第34話

「……はぁ…」

「あら?アルフ、どうしたの?アンタがそんな大きなため息つくなんて珍しい」

 午前中の講座を終えて教室を出てきたアルフとすれ違い、午後からの女子の部の講座を担当する講師ミア・マクレイはひょいっと昏い顔をした青年の顔を覗き込んだ。

「……姉さん……」

「?どしたの。体調でも悪い?」

 姉弟で同じ分野へと進んだ二人は、ここ数年、こうして二人で男女それぞれの講座を担当している。職務に関してはこちらが引くほどに一生懸命な弟が、憂鬱そうなため息を吐くなど珍しいにもほどがある。彼の性格をよく知る身として、単純に心配になったのだ。

「いや……なんていうか……すごく、疲れた……」

「へ?なんで?」

「すごく神経使う特別受講生がいて……時々飛んでくる質問が、いっつも斜め上で……」

「??」

「一番聞き流されるだろうと思った後半の実技に関しての授業は、こっちが引くほど死ぬほど真剣に聞かれるし、まじめな顔でどぎつい質問されるし、何かビビるくらいめちゃくちゃメモ取ってたし……」

「いいことじゃない」

「いや……結局、何がしたかったのかよくわかんなくて――」

 抜き打ち査定にしては、あんなに真剣に生徒役をやる理由がわからない。特に後半の実技面において。――アンタこれまで何回の繁殖期終えてきたんだよ、とツッコミを入れたかった。さすがに入れられなかったが。

「なんか、最後には滅茶苦茶感謝された挙句、この講座はぜひ西と東の集落でもやるべきだ!とか言ってて――ハッ!もしかしてそれが目的――!?」

 西や東で、"事故"が多発したり性のトラブルが増加したりなどの、種族としての課題があるのかもしれない。グレイは、それの解決方法を探るため、生徒の立場で受講し、これを他の集落へと展開する価値があるかどうかの偵察に来ていたのかもしれない!――などと、憧れフィルターを捨てることが出来ぬ哀れな赤狼は真剣に考える。

「なんか、よくわかんないけど、大変だったみたいね」

「ぅぅぅ……すっごく緊張したよぅ……」

「お疲れ様。――私は今からの講座がもうすでに憂鬱だわ」

「へ?」

 小さく嘆息するミアに、きょとん、と目を瞬く。ミアは、手元にある本日の受講生名簿へと視線を落とし、重たい吐息を漏らした。

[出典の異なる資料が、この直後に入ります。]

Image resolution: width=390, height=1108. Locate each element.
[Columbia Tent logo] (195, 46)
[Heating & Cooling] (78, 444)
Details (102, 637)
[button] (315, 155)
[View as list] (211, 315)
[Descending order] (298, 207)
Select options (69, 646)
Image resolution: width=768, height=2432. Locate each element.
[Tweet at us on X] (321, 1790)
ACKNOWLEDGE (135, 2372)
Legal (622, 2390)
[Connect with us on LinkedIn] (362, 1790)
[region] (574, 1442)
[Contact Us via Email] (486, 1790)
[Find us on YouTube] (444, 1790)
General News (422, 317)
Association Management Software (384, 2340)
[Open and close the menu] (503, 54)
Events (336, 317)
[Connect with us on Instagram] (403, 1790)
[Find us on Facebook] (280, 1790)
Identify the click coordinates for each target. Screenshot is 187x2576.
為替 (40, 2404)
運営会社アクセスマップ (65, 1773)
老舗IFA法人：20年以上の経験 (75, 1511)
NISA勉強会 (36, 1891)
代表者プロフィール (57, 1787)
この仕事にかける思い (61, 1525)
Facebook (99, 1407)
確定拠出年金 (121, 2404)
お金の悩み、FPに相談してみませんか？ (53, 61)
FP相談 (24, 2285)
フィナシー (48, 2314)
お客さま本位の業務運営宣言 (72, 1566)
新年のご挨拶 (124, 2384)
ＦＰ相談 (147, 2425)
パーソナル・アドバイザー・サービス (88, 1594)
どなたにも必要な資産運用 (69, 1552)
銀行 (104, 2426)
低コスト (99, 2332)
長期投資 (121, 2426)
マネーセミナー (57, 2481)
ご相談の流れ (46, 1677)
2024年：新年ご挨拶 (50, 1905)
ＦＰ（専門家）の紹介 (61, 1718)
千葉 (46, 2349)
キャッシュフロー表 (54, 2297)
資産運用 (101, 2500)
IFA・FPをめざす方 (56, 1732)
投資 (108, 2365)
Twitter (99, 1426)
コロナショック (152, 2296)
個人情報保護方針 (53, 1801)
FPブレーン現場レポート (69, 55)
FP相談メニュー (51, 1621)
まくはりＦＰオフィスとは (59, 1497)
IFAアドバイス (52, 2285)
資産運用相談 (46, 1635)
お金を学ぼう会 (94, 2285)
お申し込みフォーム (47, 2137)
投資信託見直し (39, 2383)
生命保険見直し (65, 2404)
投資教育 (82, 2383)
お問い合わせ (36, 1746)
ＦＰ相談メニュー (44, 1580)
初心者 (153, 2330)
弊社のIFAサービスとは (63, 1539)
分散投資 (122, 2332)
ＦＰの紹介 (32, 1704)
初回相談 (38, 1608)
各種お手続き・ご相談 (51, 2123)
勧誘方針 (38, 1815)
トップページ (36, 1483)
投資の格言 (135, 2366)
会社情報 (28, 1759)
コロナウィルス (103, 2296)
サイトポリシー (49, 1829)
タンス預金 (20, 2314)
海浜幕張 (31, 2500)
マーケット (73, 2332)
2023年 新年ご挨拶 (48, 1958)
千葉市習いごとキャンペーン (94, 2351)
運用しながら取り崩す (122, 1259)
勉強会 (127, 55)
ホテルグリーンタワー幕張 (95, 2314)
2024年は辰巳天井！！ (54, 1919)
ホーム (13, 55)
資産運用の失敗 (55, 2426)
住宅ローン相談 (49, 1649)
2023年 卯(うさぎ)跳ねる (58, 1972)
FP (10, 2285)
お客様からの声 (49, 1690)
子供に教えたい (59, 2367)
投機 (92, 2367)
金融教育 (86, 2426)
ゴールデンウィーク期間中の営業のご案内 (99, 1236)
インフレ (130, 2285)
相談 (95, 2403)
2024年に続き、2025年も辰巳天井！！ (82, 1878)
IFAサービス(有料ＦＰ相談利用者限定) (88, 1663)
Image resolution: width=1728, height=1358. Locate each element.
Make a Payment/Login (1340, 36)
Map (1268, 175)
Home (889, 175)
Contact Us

「族長の頼みだから仕方ないんだけど――うちにも、特別受講生がいて」

「?」

 ――ハーティア・ルナン。

 名簿には、何度目を通しても確かにその名前が書いてある。

(そりゃ、元『人間』っていう噂だし、すごく若いって聞いたし、まだ番になって二週間だか三週間だかってことは『蜜月』真っ盛りでしょうから、<狼>の生態に面喰ってて経験豊富なグレイについて行けなくて、任せきりじゃなくてあの完璧超人を満足させるためにも勉強したい!って思う気持ちはわかるんだけど――)

 ミアの予想は半分は正しい。――”ついて行けない”理由が、少々事実とは異なるだけで。

「実技パートで、経験豊富な相手の番を満足させる超絶テクとかをたくさん教えないと、講座の満足度が下がる気がして……」

「何それ!?」

 誤解が誤解を呼んでいく。

 今日、赤狼の群れの中で、最も胃を痛めたのは確実にこの姉弟たちだっただろう――



 講座を受け終えたハーティアは、涙目のまままっすぐにマシロの家へと駆け込んだ。

「まっ……まままマシロさんっ!!私、無理です!あんなこと、絶対できません!!!!」

「え!!?何が!?」

「グレイのピーー(自主規制)をピーー(自主規制)してピーー(自主規制)がピーー(自主規制)ってピーー(自主規制)とか!!!」

「はっっ!!?」

「ピーー(自主規制)がピーー(自主規制)するまでピーー(自主規制)するとか、そんなっ……そんな、そんなの、想像するだけでも、絶対無理!!!!そんなことするくらいなら、やっぱり一生『家族』のままでいるっ!!!!」

「ちょっ――待って待って、なんでそんな三段跳びで上級者テク教わってるわけ!?ちょっとお姉ちゃん!爆笑してる場合じゃないから!!!」

 しばらく、シュサの隣近所にまで聞こえそうなほどの大爆笑が響き渡り――

 結局マシロが、テキストを元に基本をしっかりと教える羽目になったのだった。